__ITEMS__:
###

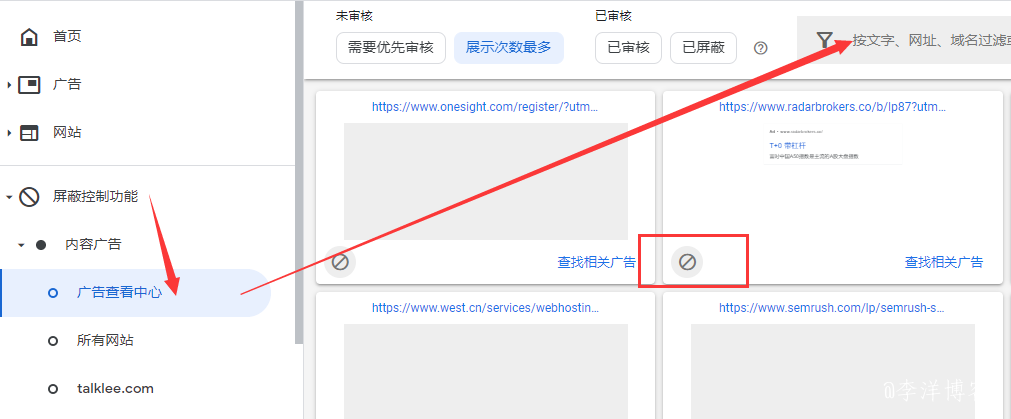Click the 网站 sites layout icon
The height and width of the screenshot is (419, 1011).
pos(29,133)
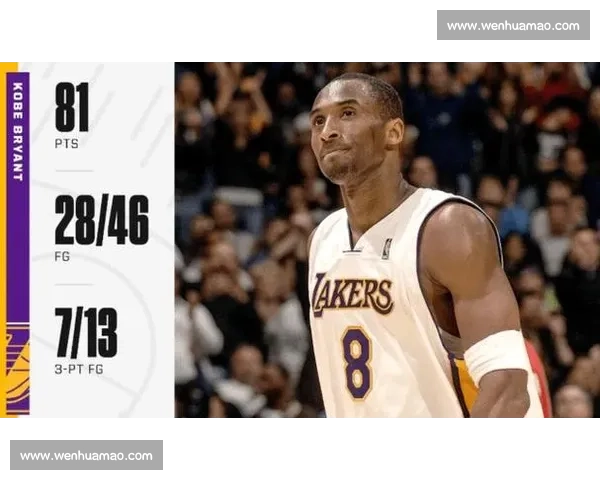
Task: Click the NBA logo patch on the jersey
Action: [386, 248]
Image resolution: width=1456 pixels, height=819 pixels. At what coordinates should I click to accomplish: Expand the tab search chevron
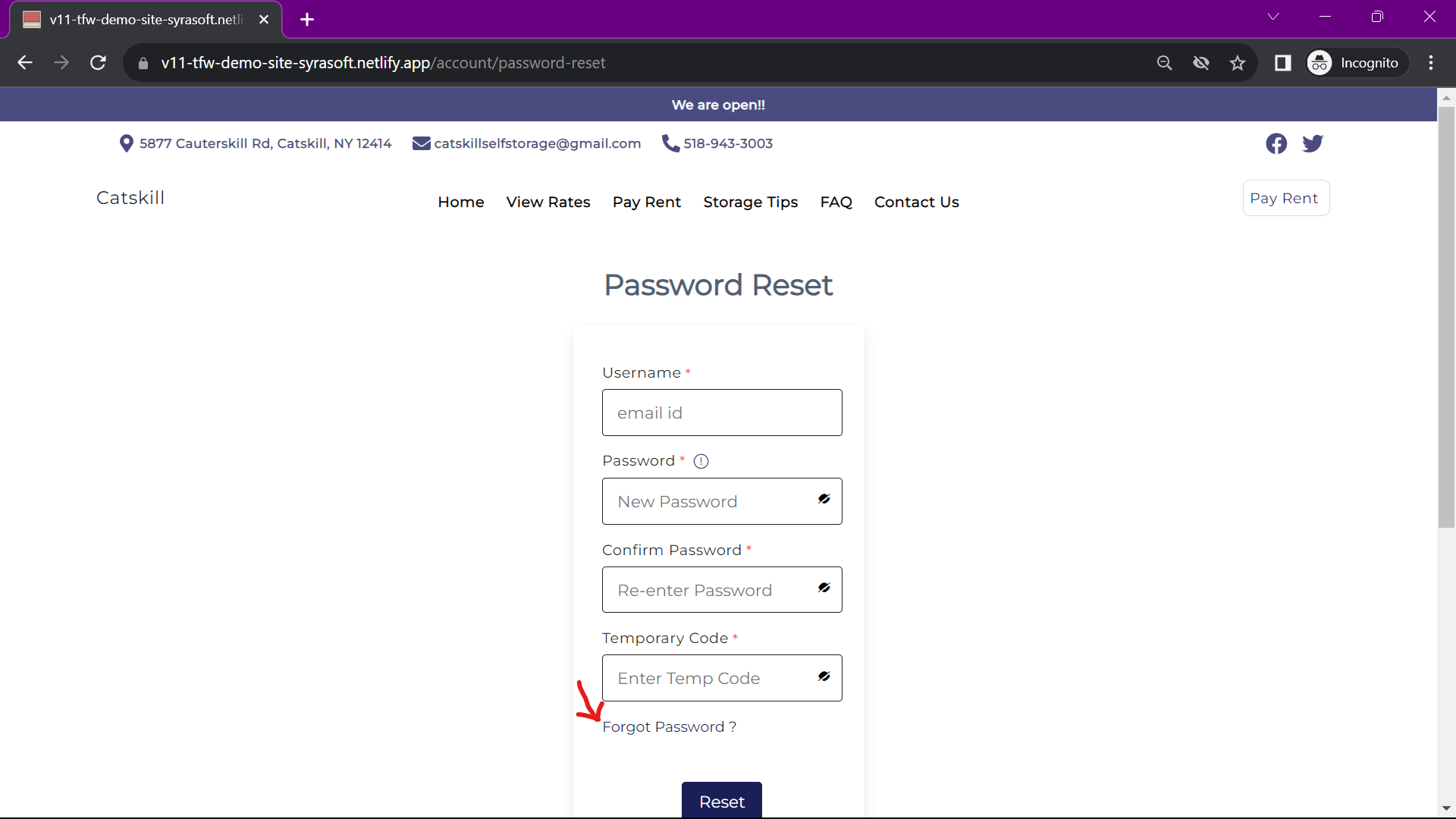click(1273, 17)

###

__PROBLEM DETAILS__:
Copy out every one of the records above word for word, leaving out the pictures.

__THE REPLY__:
Click the 网站 sites layout icon
The height and width of the screenshot is (419, 1011).
pos(29,133)
Task: Click the NBA logo patch on the jersey
Action: [386, 248]
Image resolution: width=1456 pixels, height=819 pixels. At what coordinates should I click to accomplish: Expand the tab search chevron
click(1273, 17)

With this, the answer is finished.